Hello,
I'm currently performing a rolling upgrade from ES 5.6.8 to 6.8.4 following the steps told here
Everything is fine but I'm having troubles with certain nodes and disk space. I'll describe the scenario I'm having troubles with:
Before upgrade:
Node total disk space: 200 GB.
Total shards in this node: 229
Disk used: 71%.
cluster.routing.allocation.disk.watermark.low: 85% (default)
cluster.routing.allocation.disk.watermark.high: 90% (default)
cluster.routing.allocation.disk.watermark.flood_stage: 95% (default)
Upgrade steps:
- "cluster.routing.allocation.enable": "primaries"
- stop elasticsearch service.
- perform upgrade (at this point all 229 shards are unassigned, as expected)

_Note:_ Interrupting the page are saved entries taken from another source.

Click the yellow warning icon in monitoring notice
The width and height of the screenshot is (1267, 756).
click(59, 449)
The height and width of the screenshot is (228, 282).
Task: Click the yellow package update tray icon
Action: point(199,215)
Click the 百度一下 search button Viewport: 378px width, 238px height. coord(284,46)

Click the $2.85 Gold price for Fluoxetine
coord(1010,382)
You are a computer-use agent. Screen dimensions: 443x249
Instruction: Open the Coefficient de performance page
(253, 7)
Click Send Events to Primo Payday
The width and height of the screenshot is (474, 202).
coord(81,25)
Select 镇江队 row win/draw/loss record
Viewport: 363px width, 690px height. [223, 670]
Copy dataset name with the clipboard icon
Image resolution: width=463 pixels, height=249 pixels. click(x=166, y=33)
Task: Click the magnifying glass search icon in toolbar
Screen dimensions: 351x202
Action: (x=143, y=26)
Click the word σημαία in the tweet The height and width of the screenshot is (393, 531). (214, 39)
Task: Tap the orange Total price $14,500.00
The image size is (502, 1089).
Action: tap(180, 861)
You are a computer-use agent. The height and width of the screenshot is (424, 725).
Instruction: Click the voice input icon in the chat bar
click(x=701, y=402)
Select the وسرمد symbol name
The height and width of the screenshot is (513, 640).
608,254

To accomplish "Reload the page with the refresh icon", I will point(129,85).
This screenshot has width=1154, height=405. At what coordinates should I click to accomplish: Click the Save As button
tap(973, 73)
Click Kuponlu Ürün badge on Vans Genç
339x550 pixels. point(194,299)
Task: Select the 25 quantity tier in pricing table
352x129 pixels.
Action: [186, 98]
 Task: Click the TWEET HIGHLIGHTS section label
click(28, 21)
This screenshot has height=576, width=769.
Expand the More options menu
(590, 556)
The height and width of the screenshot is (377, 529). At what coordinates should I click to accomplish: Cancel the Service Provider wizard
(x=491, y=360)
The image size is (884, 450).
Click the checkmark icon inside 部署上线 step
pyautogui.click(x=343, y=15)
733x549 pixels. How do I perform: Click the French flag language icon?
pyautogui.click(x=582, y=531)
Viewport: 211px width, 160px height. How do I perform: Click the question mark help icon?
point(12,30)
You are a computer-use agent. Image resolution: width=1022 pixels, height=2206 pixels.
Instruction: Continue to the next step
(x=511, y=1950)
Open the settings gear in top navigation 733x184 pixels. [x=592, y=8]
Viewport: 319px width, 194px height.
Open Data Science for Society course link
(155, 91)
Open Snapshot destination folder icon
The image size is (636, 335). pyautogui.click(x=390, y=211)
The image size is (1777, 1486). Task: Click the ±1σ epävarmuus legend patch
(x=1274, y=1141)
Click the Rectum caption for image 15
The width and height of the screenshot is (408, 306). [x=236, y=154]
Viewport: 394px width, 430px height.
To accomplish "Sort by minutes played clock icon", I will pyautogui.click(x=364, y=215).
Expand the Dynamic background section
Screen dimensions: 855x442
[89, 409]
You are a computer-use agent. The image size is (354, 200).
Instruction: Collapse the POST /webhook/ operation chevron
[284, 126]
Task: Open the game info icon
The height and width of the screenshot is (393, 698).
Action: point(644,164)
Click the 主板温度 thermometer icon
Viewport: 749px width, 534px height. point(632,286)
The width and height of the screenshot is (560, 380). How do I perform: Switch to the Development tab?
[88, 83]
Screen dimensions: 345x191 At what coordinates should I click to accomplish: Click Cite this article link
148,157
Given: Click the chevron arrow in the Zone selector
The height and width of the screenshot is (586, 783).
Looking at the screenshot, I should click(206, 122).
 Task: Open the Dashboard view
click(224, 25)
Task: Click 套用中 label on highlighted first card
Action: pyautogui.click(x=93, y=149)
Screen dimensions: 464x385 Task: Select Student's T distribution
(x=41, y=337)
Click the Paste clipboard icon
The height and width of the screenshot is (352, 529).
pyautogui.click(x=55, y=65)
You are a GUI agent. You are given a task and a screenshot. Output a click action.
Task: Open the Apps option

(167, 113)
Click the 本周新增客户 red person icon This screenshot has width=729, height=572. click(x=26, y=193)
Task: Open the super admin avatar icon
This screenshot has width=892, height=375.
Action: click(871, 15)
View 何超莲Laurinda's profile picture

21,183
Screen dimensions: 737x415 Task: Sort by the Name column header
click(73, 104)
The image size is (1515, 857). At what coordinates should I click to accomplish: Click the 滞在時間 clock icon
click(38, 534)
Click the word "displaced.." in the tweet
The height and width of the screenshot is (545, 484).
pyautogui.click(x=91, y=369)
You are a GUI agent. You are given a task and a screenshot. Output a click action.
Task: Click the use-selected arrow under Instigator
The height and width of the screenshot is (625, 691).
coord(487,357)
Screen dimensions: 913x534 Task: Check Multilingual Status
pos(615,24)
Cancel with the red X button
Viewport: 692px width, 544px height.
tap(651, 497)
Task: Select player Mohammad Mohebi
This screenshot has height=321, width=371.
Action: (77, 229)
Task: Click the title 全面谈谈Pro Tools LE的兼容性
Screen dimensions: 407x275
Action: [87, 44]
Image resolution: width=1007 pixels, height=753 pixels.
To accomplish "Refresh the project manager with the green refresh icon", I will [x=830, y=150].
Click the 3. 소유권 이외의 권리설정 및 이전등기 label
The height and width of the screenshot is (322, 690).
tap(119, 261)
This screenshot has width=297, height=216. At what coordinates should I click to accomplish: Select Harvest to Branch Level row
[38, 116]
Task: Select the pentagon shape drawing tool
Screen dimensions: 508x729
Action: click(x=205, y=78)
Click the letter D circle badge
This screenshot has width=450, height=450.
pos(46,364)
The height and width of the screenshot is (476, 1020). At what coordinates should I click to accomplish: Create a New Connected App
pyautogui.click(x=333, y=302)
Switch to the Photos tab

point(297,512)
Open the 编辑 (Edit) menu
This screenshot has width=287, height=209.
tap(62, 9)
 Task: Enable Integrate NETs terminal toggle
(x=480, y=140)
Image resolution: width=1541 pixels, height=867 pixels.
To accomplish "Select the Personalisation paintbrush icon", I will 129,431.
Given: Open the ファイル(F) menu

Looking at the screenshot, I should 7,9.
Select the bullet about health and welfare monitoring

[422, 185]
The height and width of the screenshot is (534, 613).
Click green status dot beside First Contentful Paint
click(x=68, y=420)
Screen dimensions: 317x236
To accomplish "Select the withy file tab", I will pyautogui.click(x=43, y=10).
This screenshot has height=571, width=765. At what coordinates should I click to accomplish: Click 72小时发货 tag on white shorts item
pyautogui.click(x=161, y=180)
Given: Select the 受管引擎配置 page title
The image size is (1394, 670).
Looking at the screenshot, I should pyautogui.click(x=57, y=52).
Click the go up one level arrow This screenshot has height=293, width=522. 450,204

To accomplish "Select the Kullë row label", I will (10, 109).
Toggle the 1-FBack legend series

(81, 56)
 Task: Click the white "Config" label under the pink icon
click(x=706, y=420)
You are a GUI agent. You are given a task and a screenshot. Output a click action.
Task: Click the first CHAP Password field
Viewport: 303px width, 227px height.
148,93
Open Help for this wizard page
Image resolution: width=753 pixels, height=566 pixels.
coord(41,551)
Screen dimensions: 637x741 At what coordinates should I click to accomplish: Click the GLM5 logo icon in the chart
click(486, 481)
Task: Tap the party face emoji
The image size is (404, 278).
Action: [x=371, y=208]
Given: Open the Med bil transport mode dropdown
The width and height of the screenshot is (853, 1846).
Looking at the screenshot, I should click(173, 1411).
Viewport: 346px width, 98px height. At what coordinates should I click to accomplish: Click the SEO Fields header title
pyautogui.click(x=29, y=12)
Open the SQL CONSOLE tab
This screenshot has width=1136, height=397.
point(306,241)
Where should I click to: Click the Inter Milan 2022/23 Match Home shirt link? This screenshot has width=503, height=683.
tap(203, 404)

- start elasticsearch service
- node joins the cluster
- "cluster.routing.allocation.enable": null (back to default so shards assign back to the node)
The problem:
227 shards were assigned to the node, as expected, but these 2 remaining shards are still as unassigned. I then proceed to check _cluster/allocation/explain to troubleshoot this issue and I find out the following error:
"deciders": [
{
"decider": "disk_threshold",
"decision": "NO",
"explanation": "allocating the shard to this node will bring the node above the high watermark cluster setting [cluster.routing.allocation.disk.watermark.high=90%] and cause it to have less than the minimum required [0b] of free space (free: [49.8gb], estimated shard size: [50gb])"
}
]
Which makes perfect sense because ES is trying to allocate this shard in a node with no space left.. But hey, here is my question. How does it happen? As I stated above, this node already had all these shards with no problem and only had 70% used disk space. Which is ES blocking it now if there were no problem before the upgrade? Am I missing something?
Thank you in advanced.